[SOURCE EXCERPT]
== == ==
In a visit to Michoacan, Mexico’s main avocado-producing state, U.S. Ambassador Ken Salazar said there should be consequences if avocados were determined to be grown in illegal orchards.

“They shouldn’t have the opportunity to sell those avocados to the United States market,” Salazar said in a joint news conference with Michoacan Governor Alfredo Ramirez, seen in a Facebook video shared by Ramirez.

At least 30,000 hectares (74,130 acres) had been deforested in the state between 2018 and 2023, Ramirez said, with 817 illegal avocado orchards identified by the local government’s Forest Guardian initiative.


“Surely very soon the export protocol for avocados (from Mexico to the United States) will include a clause, an environmental guide that will have a direct reference to the Forest Guardian, from packaging based on the traceability of the product to the orchard … until it arrives for sale in the United States,” Ramirez said.

Mexico, the world’s largest avocado exporter, sends 2.5 million metric tons abroad, according to data from its agriculture ministry.

Four out of five avocados eaten in the United States are imported from Mexico, according to Climate Rights International (CRI), a nonprofit group that published research last year showing how avocados grown on deforested lands make their way to U.S. distributors and supermarkets.
== == ==
[PROVIDED DATA]
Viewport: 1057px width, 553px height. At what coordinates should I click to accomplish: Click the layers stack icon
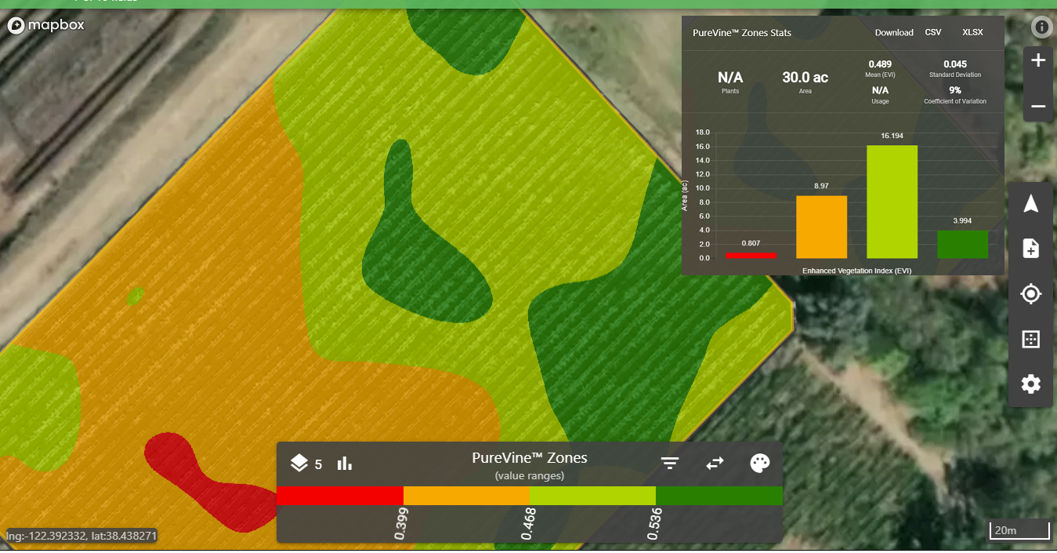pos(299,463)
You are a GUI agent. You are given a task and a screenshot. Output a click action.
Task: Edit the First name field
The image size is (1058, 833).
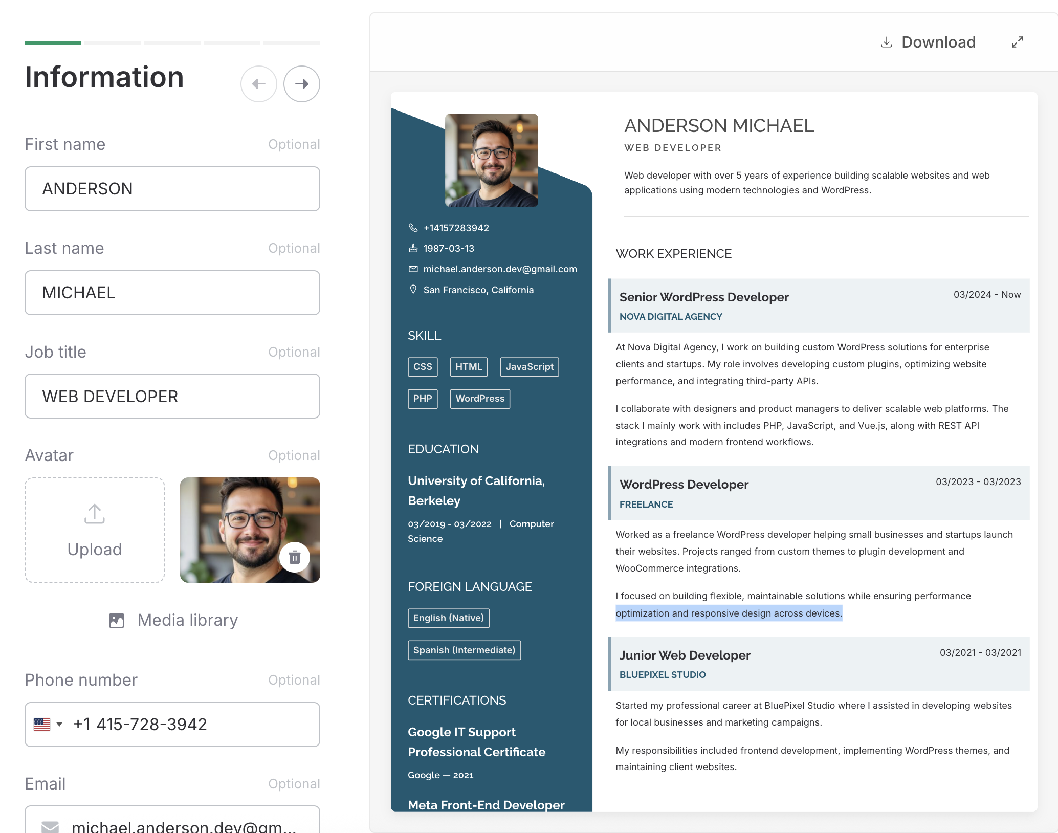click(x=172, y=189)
== == ==
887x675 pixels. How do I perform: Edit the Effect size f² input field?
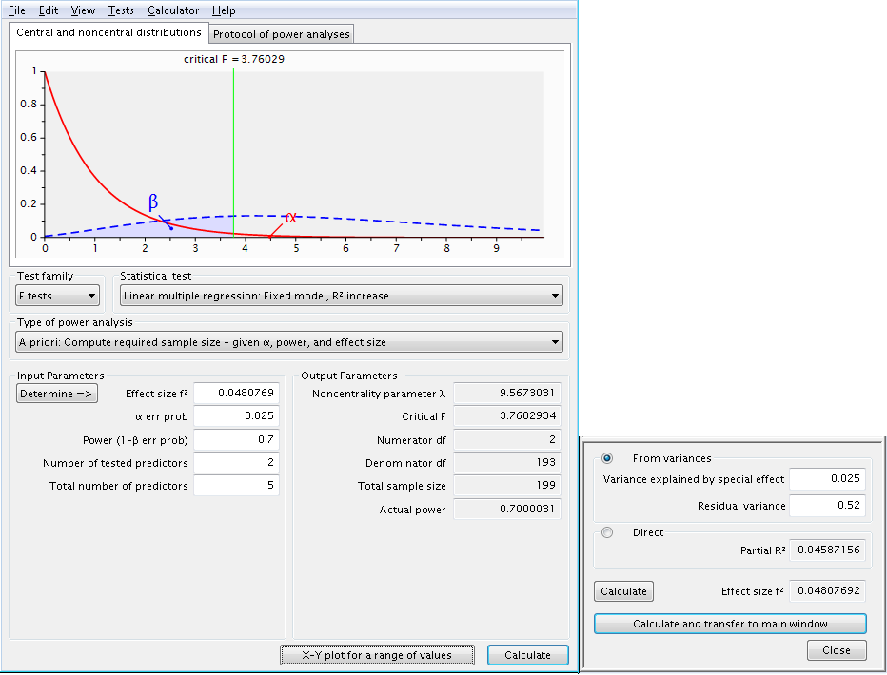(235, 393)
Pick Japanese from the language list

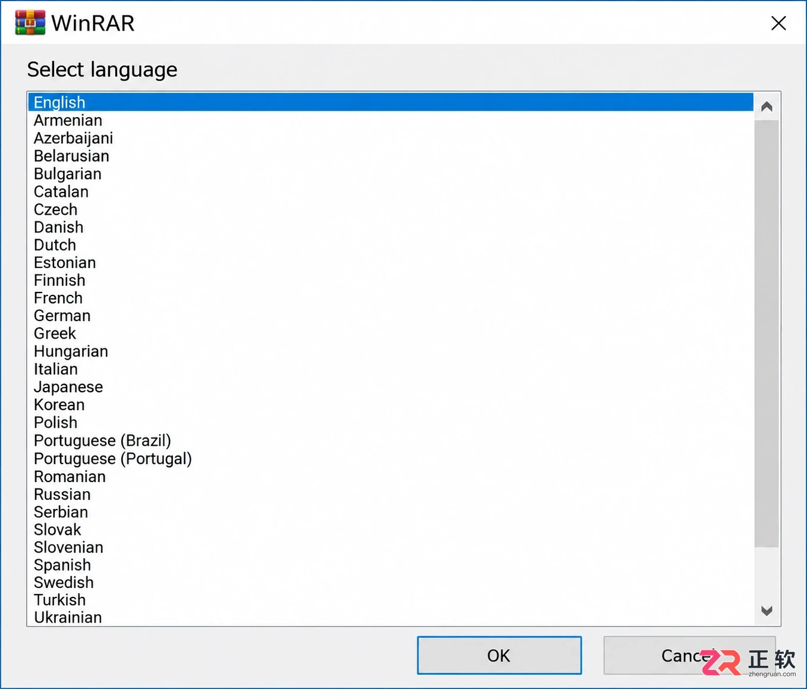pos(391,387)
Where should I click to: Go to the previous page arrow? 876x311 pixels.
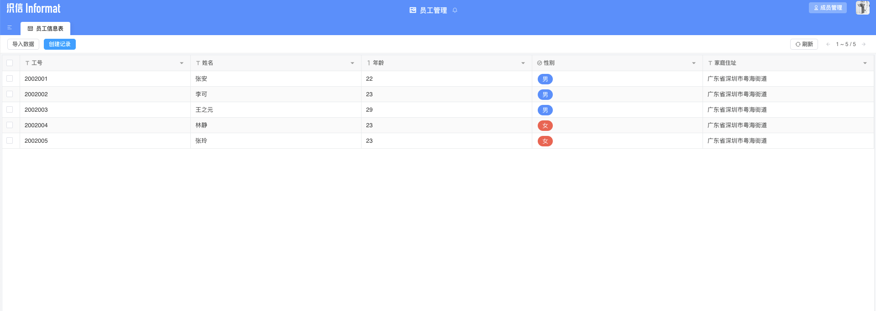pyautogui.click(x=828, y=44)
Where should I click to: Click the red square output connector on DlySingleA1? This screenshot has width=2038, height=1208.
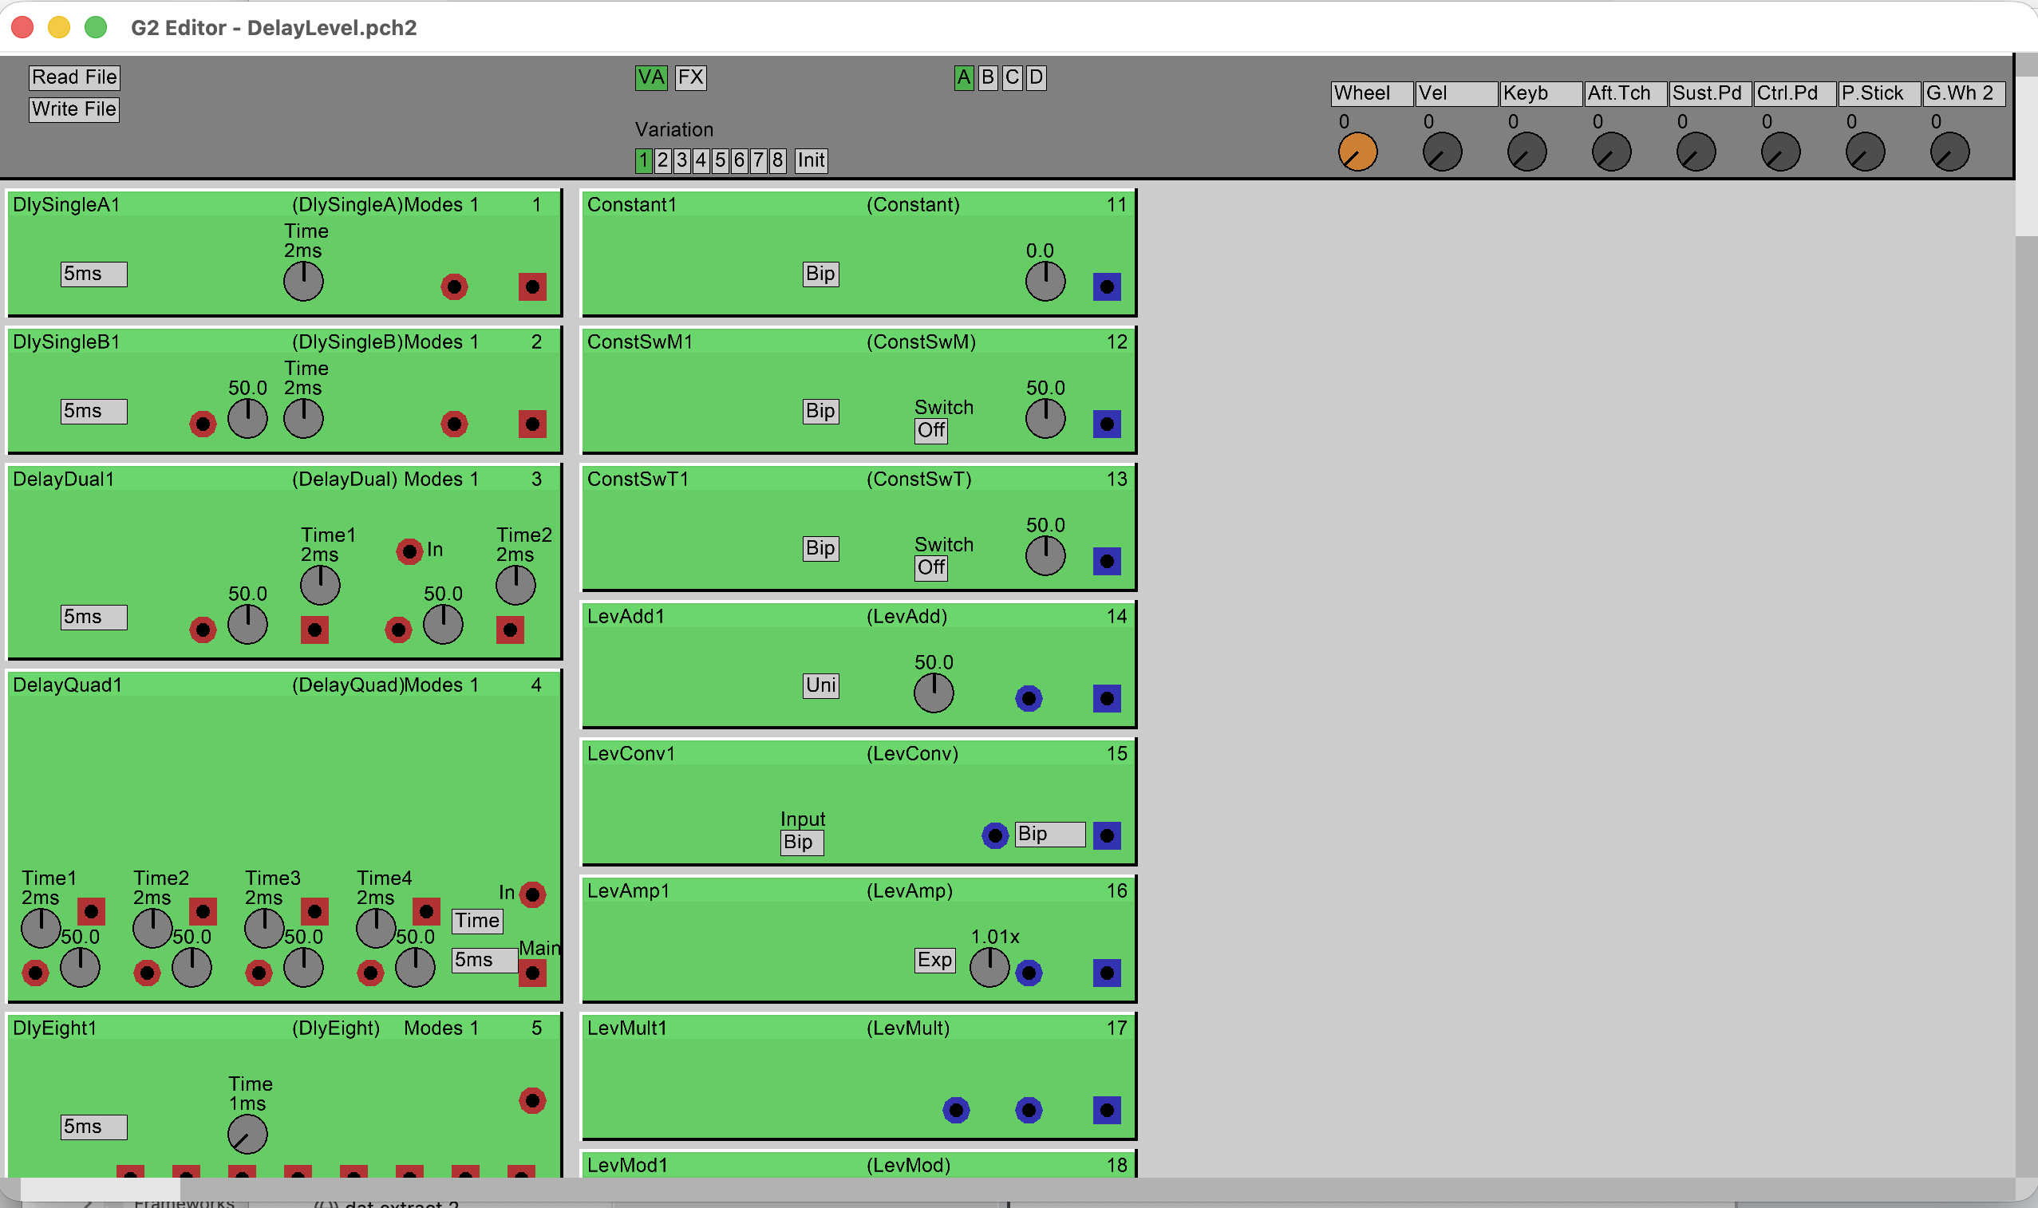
== == ==
[GIVEN EXERCISE] Continue the report on illegal avocado orchards in Michoacan, picking up after its last sentence.

[ANSWER TO THIS PROBLEM]
Michoacan state is the only place on earth where avocado trees bloom four times a year, instead of just once. The state’s rich volcanic soil, healthy precipitation, and ideal elevation for the cultivation of this species make it a perfect location for avocado farming.

The popularity of avocados and their lucrative market price has, however, led to unchecked illegal deforestation and water extraction in Michoacan, according to the CRI.

Daniel Wilkinson, a senior adviser at CRI, called Salazar’s announcement in Michoacan “remarkable.”

“If this commitment now translates into effective regulation, it could be a real game changer for local forests and communities,” said Wilkinson.